Therefore there is a need for a low cost solution with miniaturized dimensions, which may also be capable of operating at high temperatures. In addition, a detection method, including for both MIR and FIR spectra, may enable a way to analyze our surroundings, by acquiring more information and correlate them to one image.

SUMMARY

According to an embodiment, a detector is provided. The detector may include an electromagnetic absorber, an electromagnetic reflector arranged spaced apart from the electromagnetic absorber, wherein the electromagnetic absorber is configured to absorb an electromagnetic radiation, the electromagnetic radiation having a wavelength defined based on a distance between the electromagnetic absorber and the electromagnetic reflector, and an actuating element configured to move the electromagnetic absorber from an equilibrium position bi-directionally relative to the electromagnetic reflector to change the distance, and wherein the detector is configured to determine a change in a property associated with the electromagnetic absorber in response to the electromagnetic radiation.

According to an embodiment, a method of controlling a detector is provided. The method may include operating an actuating element of the detector to move an electromagnetic absorber of the detector from an equilibrium position in a direction selected from two opposite directions the electromagnetic absorber is movable, relative to an electromagnetic reflector of the detector arranged spaced apart from the electromagnetic absorber to change a distance between the electromagnetic absorber and the electromagnetic reflector, wherein the electromagnetic absorber is configured to absorb an electromagnetic radiation, the electromagnetic radiation having a wavelength defined based on the distance, and determining a change in a property associated with the electromagnetic absorber in response to the electromagnetic radiation.

BRIEF DESCRIPTION OF THE DRAWINGS

In the drawings, like reference characters generally refer to like parts throughout the different views. The drawings are not necessarily to scale, emphasis instead generally being placed upon illustrating the principles of the invention. In the following description, various embodiments of the invention are described with reference to the following drawings, in which:

FIG. 1A shows a schematic block diagram of a detector, according to various embodiments.

FIG. 1B shows a cross-sectional representation of the detector of the embodiment of FIG. 1A.

FIG. 1C shows a flow chart illustrating a method of controlling a detector, according to various embodiments.

FIG. 2A shows a schematic cross sectional view of a detector, according to various embodiments.

FIG. 2B shows a schematic top view of a microbolometer, according to various embodiments.

FIG. 2C shows a scanning electron microscope (SEM) image showing a top view of a microbolometer, according to various embodiments.

FIG. 3A shows a plot of simulation results for the bolometer temperature against the response time for a detector.

FIG. 3B shows a plot of temperature coefficient of frequency (TCF) against temperature.

FIG. 3C shows a simulated temperature distribution of a detector.

FIG. 3D shows a plot of resonance frequency shift for a detector for different temperatures.
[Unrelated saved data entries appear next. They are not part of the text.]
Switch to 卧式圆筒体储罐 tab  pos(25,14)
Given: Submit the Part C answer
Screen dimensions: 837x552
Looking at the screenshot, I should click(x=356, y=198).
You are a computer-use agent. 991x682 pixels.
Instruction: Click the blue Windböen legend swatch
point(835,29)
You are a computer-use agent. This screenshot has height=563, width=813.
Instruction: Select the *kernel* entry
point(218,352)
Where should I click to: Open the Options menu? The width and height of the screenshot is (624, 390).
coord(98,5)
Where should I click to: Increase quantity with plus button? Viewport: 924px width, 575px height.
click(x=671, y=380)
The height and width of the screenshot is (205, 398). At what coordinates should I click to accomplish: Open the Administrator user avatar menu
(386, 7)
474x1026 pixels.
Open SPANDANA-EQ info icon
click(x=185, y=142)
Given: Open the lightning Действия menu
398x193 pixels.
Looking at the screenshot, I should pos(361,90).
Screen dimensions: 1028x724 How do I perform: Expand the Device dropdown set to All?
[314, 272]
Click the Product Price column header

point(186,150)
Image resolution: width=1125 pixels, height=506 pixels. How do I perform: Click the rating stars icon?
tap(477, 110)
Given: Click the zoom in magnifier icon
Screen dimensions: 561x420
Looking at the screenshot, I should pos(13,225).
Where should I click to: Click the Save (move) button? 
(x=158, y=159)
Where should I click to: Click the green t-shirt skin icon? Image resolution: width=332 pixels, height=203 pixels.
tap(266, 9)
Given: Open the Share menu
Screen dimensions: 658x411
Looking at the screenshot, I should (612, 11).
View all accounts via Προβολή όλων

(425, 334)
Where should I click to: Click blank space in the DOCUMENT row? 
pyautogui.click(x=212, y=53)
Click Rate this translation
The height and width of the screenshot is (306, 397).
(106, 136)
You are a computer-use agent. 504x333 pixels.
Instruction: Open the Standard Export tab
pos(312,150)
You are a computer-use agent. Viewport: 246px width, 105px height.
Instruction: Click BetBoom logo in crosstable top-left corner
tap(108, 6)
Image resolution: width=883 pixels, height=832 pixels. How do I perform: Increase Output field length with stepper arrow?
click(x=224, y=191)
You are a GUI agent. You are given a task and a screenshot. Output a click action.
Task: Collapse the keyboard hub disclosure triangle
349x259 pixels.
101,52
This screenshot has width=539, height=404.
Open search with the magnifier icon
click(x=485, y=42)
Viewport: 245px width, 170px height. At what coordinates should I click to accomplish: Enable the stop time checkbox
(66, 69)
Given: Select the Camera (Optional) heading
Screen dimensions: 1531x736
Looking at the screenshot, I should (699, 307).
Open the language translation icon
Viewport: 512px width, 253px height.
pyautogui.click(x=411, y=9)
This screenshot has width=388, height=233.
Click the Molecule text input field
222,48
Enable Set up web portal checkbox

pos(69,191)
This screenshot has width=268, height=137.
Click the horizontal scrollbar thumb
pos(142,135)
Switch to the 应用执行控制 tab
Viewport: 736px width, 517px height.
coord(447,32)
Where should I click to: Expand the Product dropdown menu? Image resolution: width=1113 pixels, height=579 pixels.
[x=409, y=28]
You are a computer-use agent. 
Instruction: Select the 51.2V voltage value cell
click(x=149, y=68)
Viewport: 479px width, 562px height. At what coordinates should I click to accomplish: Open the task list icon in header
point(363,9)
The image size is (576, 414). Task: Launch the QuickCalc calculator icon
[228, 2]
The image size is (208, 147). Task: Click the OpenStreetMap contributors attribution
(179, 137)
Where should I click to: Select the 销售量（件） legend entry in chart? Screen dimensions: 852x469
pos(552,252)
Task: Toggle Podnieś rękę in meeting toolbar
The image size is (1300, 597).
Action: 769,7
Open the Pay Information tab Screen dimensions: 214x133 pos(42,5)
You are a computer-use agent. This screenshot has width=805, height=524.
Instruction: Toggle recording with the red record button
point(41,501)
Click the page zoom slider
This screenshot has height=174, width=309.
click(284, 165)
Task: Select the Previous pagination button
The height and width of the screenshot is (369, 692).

FIGS. 4A and 4B show perspective views of a microbolometer having unimorph bolometer leg structures with an applied potential and at ground respectively.

FIG. 4C shows a simulated displacement of a microbolometer based on the embodiments of FIGS. 4A and 4B at an applied potential of about 20 V, according to various embodiments.

FIG. 4D shows a simulated displacement of a microbolometer based on the embodiments of FIGS. 4A and 4B due to thermal stress, according to various embodiments.

FIG. 4E shows a simulated displacement of a microbolometer based on the embodiments of FIGS. 4A and 4B due to thermal stress and with an applied potential of about 20 V, according to various embodiments.

FIGS. 5A and 5B show perspective views of a microbolometer having bimorph bolometer leg structures with an applied potential and at ground respectively.

FIG. 5C shows a simulated displacement of a microbolometer based on the embodiments of FIGS. 5A and 5B at an applied potential of about 20 V, according to various embodiments.

FIG. 5D shows a simulated displacement of a microbolometer based on the embodiments of FIGS. 5A and 5B due to thermal stress, according to various embodiments.

FIG. 5E shows a simulated displacement of a microbolometer based on the embodiments of FIGS. 5A and 5B due to thermal stress and with an applied potential of about 20 V, according to various embodiments.

DETAILED DESCRIPTION

The following detailed description refers to the accompanying drawings that show, by way of illustration, specific details and embodiments in which the invention may be practiced. These embodiments are described in sufficient detail to enable those skilled in the art to practice the invention. Other embodiments may be utilized and structural, logical, and electrical changes may be made without departing from the scope of the invention. The various embodiments are not necessarily mutually exclusive, as some embodiments can be combined with one or more other embodiments to form new embodiments.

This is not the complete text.